**Required action**
Search the records below for the string "agent", and report each line that contains it.

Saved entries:
==*==

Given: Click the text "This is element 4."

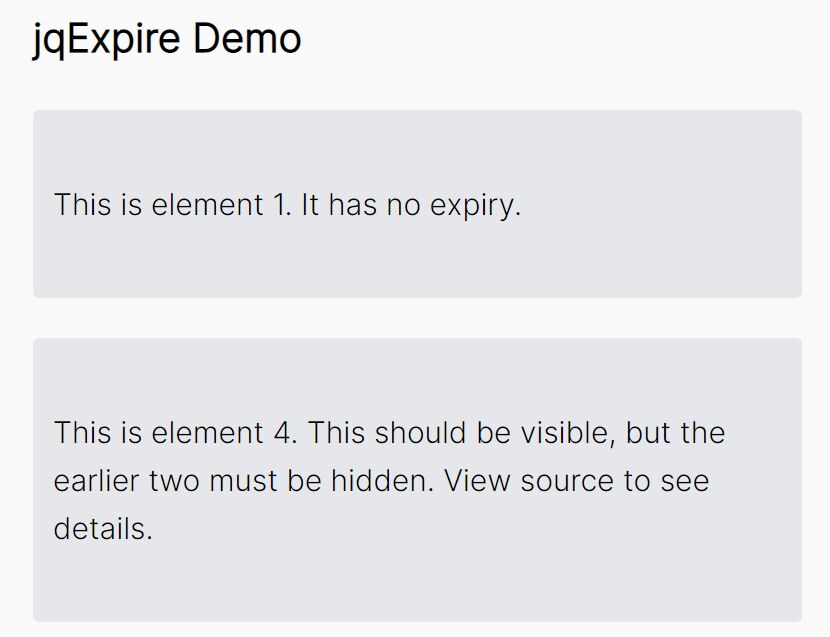Looking at the screenshot, I should tap(176, 433).
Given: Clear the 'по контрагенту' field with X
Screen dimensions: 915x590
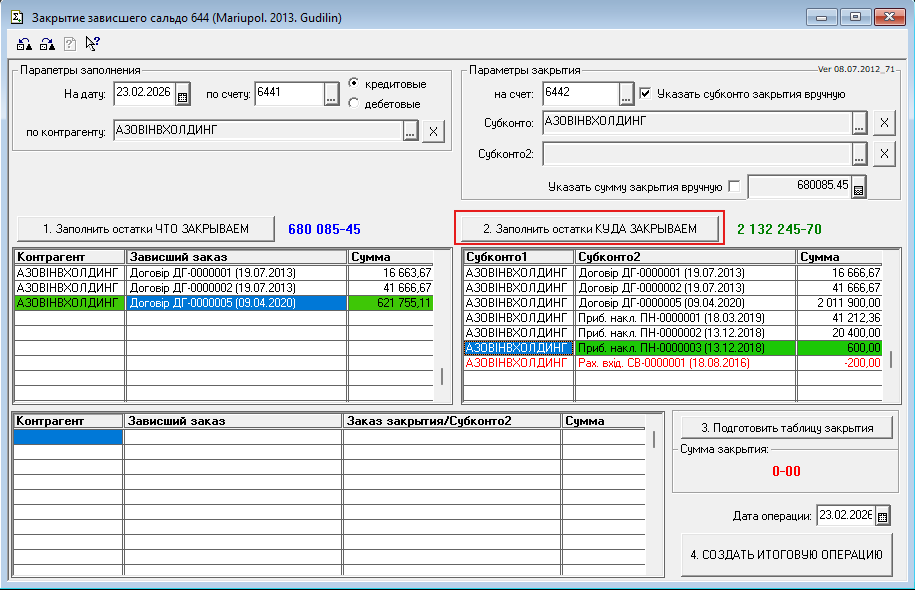Looking at the screenshot, I should point(433,131).
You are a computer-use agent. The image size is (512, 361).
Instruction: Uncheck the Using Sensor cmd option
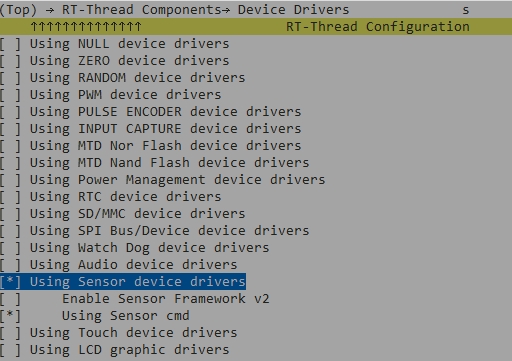pos(95,316)
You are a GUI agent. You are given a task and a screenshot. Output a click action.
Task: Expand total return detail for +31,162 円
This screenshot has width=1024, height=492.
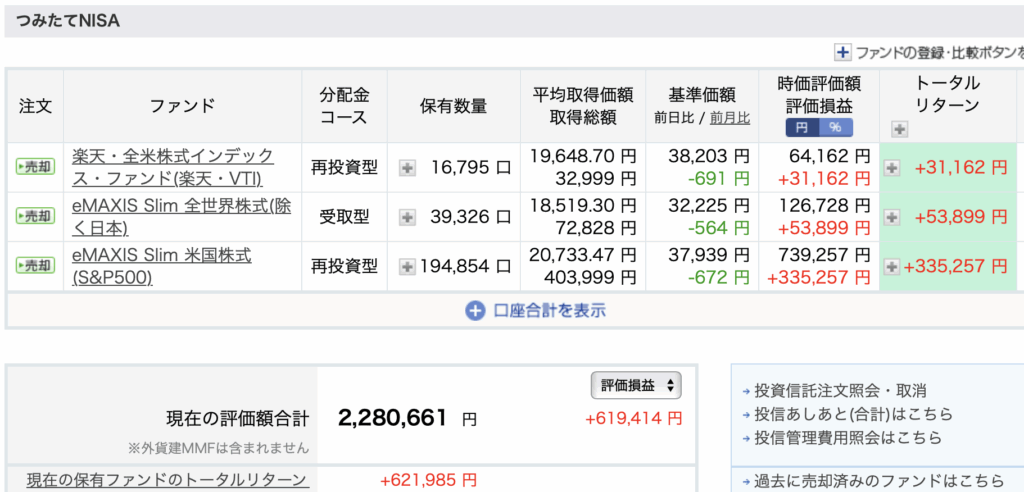[x=892, y=168]
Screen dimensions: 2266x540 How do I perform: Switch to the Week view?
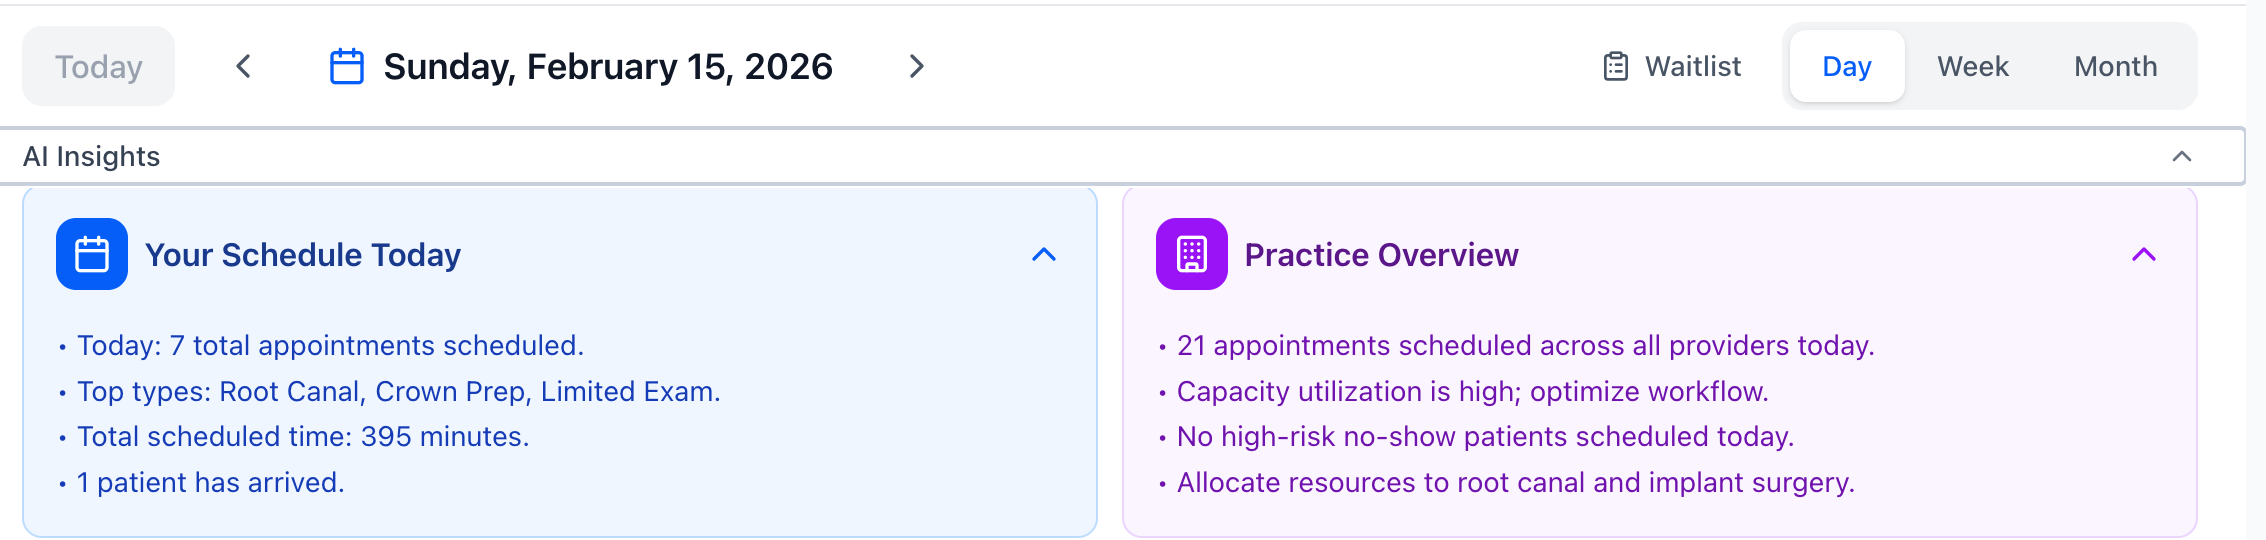(x=1972, y=67)

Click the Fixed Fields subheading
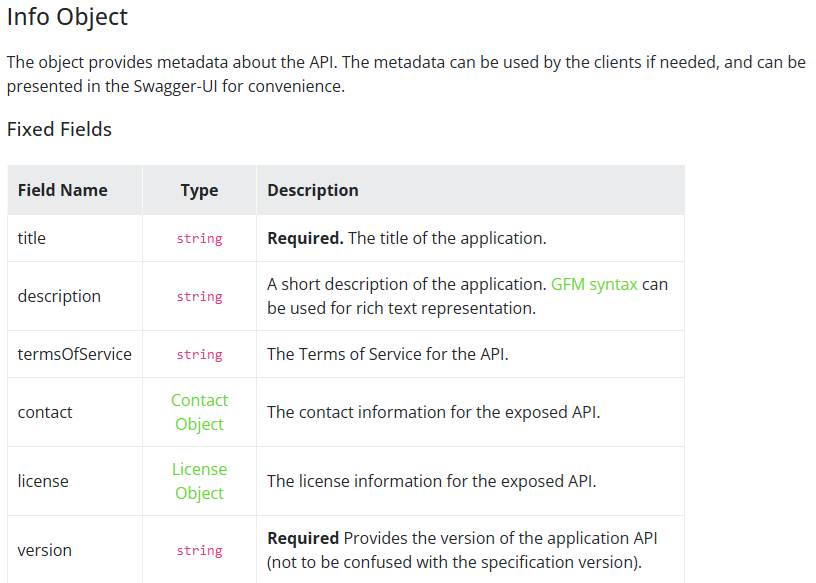59,129
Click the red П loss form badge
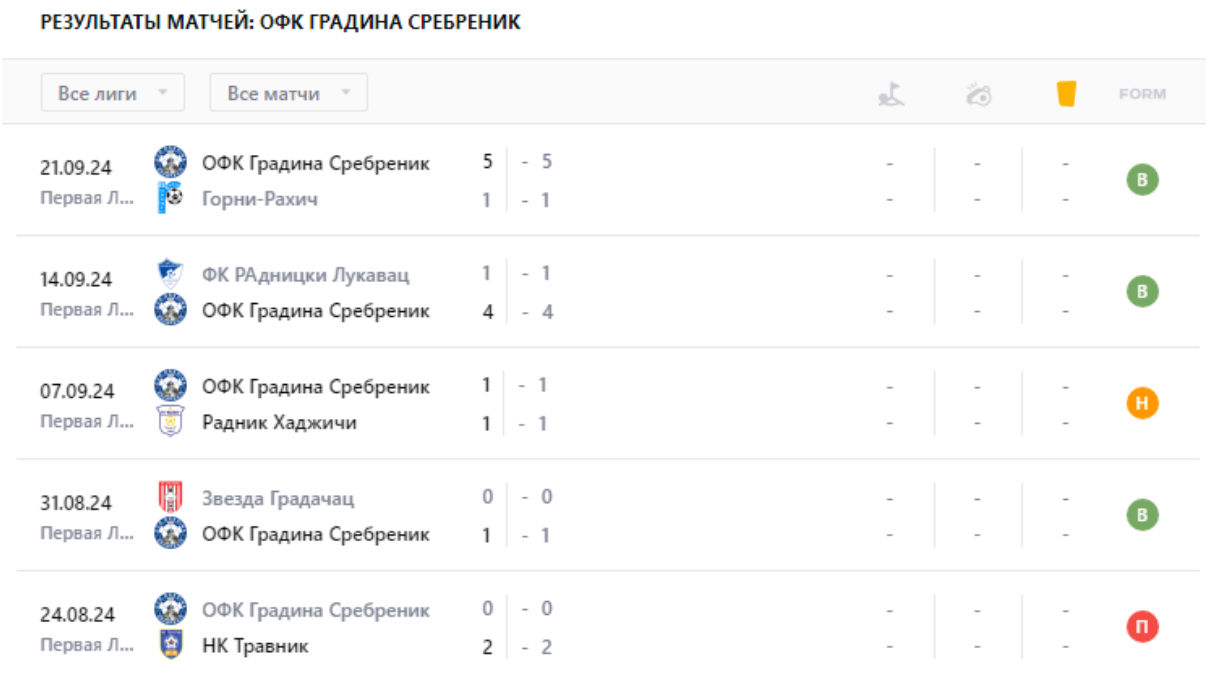 pyautogui.click(x=1142, y=627)

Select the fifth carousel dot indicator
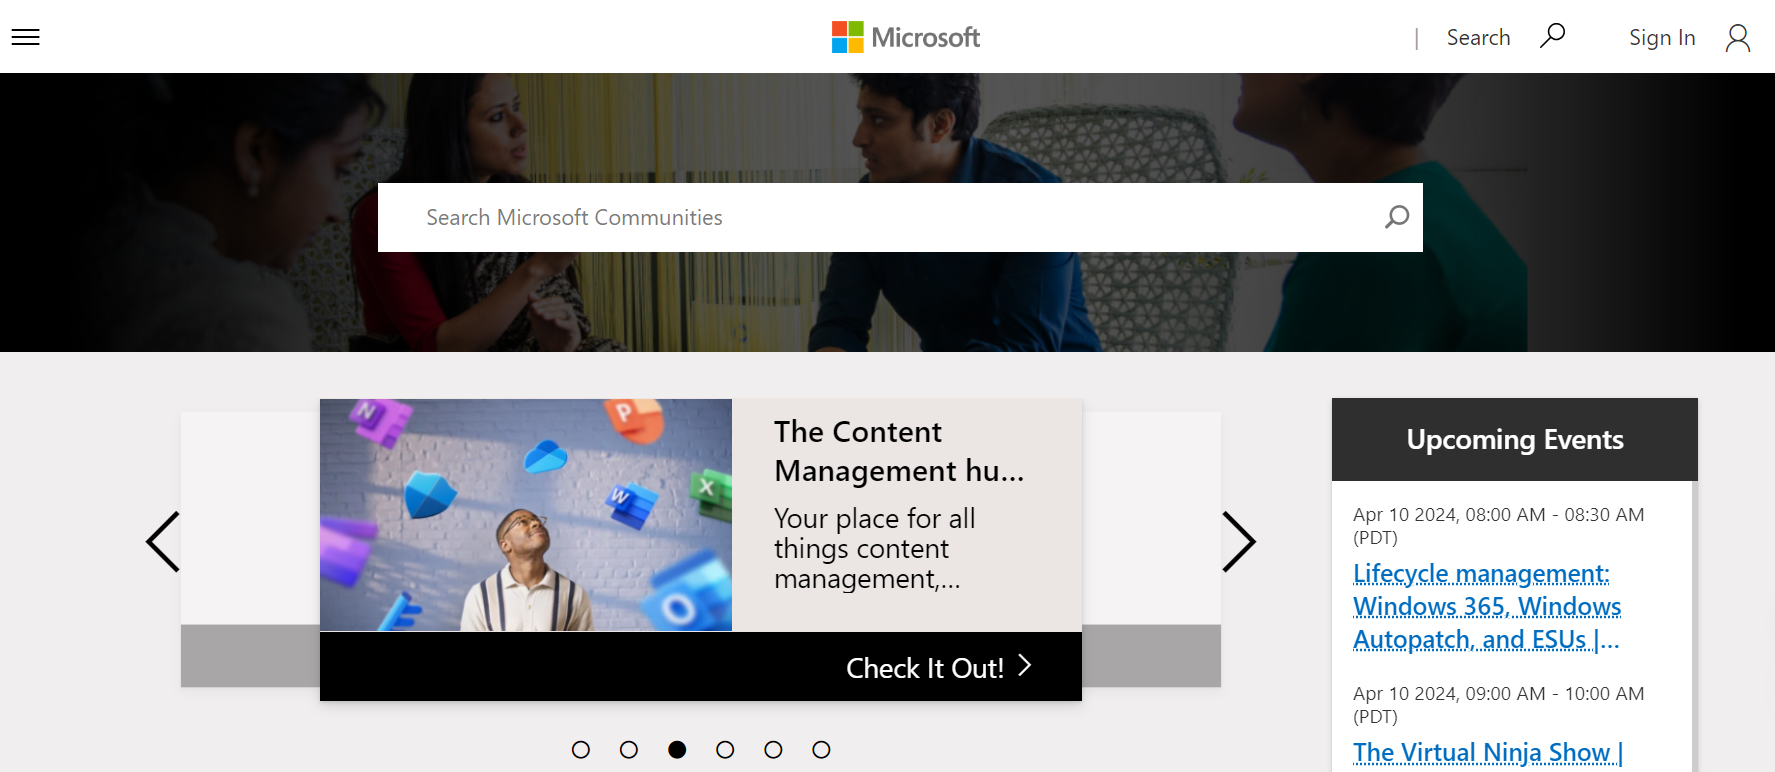[x=773, y=750]
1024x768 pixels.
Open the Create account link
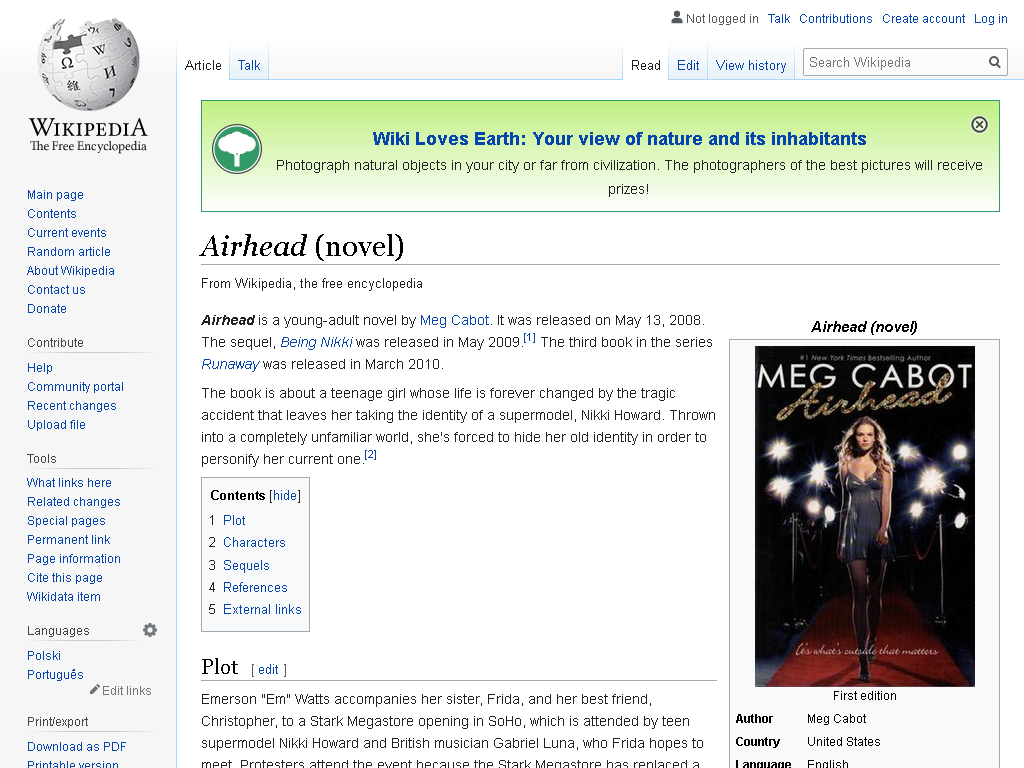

==*==

**Exercise output**
You are a computer-use agent. The image size is (512, 361).
You are a GUI agent. You are given a task and a screenshot. Output a click action.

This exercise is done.